314 Divers and diving supervisors

(1) Where the duties of any employment which are performed by a person in the United Kingdom or a designated area consist wholly or mainly—

(a) of taking part, as a diver, in diving operations concerned with the exploration or exploitation of the seabed, its subsoil and their natural resources; or

(b) of acting, in relation to any such diving operations, as a diving supervisor,

the Income Tax Acts shall have effect as if the performance by that person of those duties constituted the carrying on by him of a trade within Case I of Schedule D; and accordingly Schedule E shall not apply to the emoluments from the employment so far as attributable to his performance of those duties.

(2) In this section “designated area” means any area designated under section 1(7) of the [1964 c. 29.] Continental Shelf Act 1964.

315 Wounds and disability pensions

(1) Income from wounds and disability pensions to which this subsection applies shall be exempt from income tax and shall not be reckoned in computing income for any purposes of the Income Tax Acts.

(2) Subsection (1) above applies to—

(a) wounds pensions granted to members of the naval, military or air forces of the Crown;

(b) retired pay of disabled officers granted on account of medical unfitness attributable to or aggravated by naval, military or air-force service;

(c) disablement or disability pensions granted to members, other than commissioned officers, of the naval, military or air forces of the Crown on account of medical unfitness attributable to or aggravated by naval, military or air-force service;

(d) disablement pensions granted to persons who have been employed in the nursing services of any of the naval, military or air forces of the Crown on account of medical unfitness attributable to or aggravated by naval, military or air-force service; and

(e) injury and disablement pensions payable under any scheme made under the [1914 c. 30.] Injuries in War (Compensation) Act 1914, the [1914 c. 18 (5 & 6 Geo. 5 c. 18).] Injuries in War Compensation Act 1914 (Session 2) and the [1915 c. 24.] Injuries in War (Compensation) Act 1915 or under any War Risks Compensation Scheme for the Mercantile Marine.

(3) Where the amount of any retired pay or pensions to which subsection (1) above applies is not solely attributable to disablement or disability, the relief conferred by that subsection shall extend only to such part as is certified by the Secretary of State for Social Services, after consultation with the appropriate government department, to be attributable to disablement or disability.

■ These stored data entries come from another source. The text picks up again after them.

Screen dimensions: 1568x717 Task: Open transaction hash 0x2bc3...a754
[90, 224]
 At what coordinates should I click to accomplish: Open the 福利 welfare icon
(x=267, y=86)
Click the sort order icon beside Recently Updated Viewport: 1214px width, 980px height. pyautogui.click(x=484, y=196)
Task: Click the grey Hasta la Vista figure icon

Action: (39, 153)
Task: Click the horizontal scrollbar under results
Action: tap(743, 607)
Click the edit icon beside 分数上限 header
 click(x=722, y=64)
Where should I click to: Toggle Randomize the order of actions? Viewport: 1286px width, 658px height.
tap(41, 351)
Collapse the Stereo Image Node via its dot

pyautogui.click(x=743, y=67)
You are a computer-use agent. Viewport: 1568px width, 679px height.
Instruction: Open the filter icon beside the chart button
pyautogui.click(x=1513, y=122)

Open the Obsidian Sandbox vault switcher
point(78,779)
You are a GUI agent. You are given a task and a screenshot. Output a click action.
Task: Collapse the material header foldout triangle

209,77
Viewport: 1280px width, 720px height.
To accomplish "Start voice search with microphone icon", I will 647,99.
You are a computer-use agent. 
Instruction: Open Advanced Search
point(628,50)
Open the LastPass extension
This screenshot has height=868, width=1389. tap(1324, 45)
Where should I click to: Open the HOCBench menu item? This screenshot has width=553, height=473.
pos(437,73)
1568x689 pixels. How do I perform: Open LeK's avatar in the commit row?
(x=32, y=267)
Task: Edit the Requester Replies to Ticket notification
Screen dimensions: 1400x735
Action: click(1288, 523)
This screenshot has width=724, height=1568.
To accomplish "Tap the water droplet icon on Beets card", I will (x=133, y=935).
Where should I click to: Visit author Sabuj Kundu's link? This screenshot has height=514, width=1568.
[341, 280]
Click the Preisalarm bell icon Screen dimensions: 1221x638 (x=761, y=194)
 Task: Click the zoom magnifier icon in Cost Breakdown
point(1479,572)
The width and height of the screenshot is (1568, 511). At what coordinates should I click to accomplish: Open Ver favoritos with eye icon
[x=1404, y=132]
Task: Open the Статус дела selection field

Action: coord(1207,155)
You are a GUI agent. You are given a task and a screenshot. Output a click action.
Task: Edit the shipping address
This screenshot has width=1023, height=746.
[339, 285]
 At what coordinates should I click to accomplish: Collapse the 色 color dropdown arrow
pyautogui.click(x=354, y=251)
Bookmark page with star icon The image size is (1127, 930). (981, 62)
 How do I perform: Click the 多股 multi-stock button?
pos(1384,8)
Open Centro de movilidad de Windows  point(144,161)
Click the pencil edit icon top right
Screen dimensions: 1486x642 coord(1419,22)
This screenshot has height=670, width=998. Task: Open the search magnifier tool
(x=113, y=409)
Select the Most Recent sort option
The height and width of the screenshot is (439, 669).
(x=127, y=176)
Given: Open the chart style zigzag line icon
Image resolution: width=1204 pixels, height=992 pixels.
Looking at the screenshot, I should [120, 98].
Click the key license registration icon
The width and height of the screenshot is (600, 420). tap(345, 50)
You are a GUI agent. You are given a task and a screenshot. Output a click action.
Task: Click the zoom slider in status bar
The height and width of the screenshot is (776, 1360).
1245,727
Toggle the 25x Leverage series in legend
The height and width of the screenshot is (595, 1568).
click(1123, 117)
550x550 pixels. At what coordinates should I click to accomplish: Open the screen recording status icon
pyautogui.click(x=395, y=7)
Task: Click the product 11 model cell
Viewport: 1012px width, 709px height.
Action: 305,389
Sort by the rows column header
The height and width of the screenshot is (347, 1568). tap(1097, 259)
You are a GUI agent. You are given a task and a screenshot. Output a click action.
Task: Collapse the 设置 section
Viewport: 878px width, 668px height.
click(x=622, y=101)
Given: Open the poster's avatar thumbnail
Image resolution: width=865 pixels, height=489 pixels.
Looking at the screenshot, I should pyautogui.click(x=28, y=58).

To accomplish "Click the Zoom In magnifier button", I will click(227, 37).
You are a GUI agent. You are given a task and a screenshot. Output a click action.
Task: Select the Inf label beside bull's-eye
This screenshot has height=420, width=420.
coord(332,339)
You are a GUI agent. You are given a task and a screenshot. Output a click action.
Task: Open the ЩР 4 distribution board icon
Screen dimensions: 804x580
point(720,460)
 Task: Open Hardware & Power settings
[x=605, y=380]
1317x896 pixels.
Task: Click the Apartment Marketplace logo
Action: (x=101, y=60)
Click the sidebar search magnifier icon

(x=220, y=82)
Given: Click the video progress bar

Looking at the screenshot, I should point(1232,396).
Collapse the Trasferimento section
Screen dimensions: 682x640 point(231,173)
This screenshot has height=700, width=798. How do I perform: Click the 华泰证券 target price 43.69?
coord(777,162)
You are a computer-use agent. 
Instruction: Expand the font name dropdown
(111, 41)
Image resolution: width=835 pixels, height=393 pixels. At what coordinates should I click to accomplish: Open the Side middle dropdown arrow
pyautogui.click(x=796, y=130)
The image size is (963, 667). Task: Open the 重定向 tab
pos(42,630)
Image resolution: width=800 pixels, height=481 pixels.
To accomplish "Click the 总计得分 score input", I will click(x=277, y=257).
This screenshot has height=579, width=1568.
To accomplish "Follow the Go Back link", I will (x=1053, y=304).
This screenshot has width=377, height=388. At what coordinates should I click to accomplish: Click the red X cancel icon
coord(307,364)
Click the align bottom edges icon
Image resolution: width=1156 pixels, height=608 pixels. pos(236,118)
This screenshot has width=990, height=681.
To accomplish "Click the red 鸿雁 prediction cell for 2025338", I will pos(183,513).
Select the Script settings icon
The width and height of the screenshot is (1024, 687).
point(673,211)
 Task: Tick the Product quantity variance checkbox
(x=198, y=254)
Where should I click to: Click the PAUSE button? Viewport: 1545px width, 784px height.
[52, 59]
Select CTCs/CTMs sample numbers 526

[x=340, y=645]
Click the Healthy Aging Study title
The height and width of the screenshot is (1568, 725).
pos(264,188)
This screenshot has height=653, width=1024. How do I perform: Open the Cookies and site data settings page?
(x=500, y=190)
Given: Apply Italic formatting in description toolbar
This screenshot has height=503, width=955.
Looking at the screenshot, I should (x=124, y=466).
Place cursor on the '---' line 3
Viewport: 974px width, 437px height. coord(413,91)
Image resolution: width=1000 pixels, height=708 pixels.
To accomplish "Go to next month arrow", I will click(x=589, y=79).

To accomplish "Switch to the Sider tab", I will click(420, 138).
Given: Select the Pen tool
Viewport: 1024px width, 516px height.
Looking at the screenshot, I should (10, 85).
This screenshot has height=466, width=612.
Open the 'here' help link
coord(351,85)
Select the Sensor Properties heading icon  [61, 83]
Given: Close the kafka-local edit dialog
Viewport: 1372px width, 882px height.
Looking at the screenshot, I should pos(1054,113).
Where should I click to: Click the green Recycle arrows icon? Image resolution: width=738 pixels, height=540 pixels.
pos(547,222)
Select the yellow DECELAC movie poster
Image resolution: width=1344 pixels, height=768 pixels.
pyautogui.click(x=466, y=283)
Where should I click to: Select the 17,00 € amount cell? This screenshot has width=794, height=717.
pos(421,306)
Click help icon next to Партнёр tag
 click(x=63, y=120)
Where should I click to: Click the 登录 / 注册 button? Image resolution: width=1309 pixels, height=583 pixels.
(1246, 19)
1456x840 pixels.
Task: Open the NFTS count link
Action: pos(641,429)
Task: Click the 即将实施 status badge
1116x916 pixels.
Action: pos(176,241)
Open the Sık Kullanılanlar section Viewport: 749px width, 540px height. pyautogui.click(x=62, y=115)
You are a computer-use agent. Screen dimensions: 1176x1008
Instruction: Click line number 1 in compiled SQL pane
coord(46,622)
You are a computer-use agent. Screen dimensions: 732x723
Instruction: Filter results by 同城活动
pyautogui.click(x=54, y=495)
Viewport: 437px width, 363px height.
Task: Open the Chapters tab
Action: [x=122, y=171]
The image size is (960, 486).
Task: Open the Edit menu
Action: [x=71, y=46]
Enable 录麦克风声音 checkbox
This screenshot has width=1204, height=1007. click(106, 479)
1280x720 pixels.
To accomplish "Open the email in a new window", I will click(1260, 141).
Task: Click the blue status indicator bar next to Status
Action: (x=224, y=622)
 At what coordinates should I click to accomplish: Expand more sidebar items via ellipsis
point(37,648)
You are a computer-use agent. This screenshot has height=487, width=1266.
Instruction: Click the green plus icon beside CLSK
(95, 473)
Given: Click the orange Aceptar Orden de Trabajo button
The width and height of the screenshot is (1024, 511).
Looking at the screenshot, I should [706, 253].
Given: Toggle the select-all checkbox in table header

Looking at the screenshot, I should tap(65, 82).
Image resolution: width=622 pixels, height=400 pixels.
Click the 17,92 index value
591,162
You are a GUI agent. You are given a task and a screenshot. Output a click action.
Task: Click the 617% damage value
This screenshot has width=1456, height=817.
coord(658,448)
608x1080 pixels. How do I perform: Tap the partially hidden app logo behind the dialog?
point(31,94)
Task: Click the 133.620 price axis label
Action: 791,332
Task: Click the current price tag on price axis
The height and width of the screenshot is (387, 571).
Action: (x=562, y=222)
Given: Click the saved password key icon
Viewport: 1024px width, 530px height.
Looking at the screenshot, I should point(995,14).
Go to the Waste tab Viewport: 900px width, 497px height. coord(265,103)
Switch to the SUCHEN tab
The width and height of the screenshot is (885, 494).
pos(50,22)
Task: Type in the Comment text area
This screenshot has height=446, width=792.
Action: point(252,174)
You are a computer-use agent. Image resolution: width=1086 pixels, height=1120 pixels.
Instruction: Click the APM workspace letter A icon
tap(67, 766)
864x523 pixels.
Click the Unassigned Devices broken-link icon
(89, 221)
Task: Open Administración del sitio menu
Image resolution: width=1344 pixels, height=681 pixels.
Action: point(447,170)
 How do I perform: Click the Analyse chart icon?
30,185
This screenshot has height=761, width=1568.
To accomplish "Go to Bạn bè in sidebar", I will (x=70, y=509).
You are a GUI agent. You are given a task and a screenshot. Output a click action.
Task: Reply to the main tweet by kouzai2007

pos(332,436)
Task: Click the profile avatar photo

316 Allowances, bounties and gratuities

(1) Where, under the scheme relating to men in the Armed Forces of the Crown announced on behalf of His Majesty’s Government in the United Kingdom on 15th April 1946 or under any other scheme certified by the Treasury to make analogous provision for classes of persons to whom the first-mentioned scheme does not apply, a person who has served in the armed forces of the Crown at any time during the continuance in force of the [1939 c. 62.] Emergency Powers (Defence) Act 1939 voluntarily undertakes to serve therein for a further period, any sum payable to him in pursuance of the scheme out of moneys provided by Parliament by way of gratuity at the end of his further period of service shall not be regarded as income for any income tax purposes.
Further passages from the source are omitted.